INSTRUCTIONS TO FOLLOW: Out of the lines below, please list those that hold the string "button".

MATERIAL FOR THIS TASK:
________________

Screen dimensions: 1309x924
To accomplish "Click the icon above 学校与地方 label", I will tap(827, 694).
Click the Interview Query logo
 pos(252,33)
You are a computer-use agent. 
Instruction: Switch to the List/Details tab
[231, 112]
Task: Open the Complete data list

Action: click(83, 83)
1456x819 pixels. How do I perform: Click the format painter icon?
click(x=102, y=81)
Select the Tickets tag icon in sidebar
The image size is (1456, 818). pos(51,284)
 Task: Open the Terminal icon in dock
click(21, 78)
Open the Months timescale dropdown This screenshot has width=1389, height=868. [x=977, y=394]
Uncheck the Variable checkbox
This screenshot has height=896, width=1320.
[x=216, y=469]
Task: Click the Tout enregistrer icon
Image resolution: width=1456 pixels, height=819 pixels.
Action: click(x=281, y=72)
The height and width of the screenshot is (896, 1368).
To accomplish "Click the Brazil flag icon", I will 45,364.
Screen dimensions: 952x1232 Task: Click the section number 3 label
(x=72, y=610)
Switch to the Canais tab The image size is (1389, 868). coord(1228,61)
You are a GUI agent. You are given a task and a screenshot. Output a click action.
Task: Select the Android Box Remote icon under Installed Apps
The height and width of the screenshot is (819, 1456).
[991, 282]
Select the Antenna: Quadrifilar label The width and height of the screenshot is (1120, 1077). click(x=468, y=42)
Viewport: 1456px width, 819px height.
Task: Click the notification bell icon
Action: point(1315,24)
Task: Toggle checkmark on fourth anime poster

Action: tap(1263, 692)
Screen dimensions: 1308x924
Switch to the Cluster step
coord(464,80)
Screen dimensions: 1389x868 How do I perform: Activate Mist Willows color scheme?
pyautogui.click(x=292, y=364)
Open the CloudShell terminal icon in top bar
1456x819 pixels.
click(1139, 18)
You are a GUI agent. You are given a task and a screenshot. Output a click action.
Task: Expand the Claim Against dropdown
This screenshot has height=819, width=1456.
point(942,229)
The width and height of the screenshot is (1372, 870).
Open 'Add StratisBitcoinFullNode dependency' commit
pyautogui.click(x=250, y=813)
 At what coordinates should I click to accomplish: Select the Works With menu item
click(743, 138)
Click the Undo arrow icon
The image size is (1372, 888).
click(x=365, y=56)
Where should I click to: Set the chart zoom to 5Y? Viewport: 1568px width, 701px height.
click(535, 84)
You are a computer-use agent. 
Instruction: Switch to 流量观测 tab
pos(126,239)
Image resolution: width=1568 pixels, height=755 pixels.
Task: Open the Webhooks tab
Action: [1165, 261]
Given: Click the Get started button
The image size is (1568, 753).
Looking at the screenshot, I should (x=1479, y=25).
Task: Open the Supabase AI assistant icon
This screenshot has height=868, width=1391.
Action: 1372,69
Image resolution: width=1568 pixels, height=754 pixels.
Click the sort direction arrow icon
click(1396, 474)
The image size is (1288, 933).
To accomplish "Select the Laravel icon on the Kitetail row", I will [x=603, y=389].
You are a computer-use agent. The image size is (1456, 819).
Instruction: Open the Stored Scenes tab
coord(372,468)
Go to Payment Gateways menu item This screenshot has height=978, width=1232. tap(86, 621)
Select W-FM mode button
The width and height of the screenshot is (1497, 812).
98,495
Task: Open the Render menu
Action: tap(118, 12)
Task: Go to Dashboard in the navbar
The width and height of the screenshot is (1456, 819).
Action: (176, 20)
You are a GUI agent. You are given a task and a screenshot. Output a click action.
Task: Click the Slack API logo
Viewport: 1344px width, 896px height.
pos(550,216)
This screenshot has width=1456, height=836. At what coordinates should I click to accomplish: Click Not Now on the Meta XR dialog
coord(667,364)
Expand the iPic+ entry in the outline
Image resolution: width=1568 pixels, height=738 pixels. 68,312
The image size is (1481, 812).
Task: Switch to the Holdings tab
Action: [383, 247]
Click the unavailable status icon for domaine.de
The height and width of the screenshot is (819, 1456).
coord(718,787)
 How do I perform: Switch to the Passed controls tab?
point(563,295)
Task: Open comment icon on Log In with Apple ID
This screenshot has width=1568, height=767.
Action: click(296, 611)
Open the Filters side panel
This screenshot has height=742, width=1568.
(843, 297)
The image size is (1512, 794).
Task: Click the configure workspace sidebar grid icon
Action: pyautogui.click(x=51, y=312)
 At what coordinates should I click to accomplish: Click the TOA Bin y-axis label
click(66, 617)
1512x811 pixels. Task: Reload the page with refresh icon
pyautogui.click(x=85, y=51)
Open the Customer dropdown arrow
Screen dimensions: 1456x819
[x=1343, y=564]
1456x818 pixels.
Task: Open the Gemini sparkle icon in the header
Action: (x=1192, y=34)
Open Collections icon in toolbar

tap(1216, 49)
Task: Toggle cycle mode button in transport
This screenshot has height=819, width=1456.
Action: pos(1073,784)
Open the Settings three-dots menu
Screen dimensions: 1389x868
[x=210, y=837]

________________

PROBLEM SOLUTION:
Given: Click the Get started button
Select W-FM mode button
Task: Toggle cycle mode button in transport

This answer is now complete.